McCain Denies NYT Report

Sen. John McCain, R-Ariz, this morning denied any and all allegations of impropriety laid out in a New York Times story questioning whether the presumptive GOP presidential nominee had an inappropriate relationship with a female lobbyist 31 years his junior.

Taking questions from the press until they ran out of them, McCain answered a clear definitive "no" when asked about details from the Times story. Did staffers meet with him to express concern about his relationship with lobbyist Vicki Iseman?

"No," McCain said.


No meeting ever occurred? "No."

Were staffers worried about their relationship?

"If they were they didn't communicate that with me," McCain said.

Did he have an inappropriate relationship with her? "No," he said, describing her as "a friend."

Standing with his wife, Cindy, McCain said he would not allow aftershocks of the Times story to distract him from his efforts to secure the Republican presidential nomination.

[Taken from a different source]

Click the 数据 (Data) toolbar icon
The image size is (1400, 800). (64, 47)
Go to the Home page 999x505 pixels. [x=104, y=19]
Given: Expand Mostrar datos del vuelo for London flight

"I will focus my attention in this campaign on the big issues and on the challenges that face this country," McCain said.

Added Cindy, of her husband, "he's a man of great character and I'm very very disappointed in the New York Times."


Said McCain, "this whole story is based on anonymous sources."

NYT: 'The Story Speaks for Itself'

The New York Times defended it's reporting in a statement:"On the substance, we think the story speaks for itself."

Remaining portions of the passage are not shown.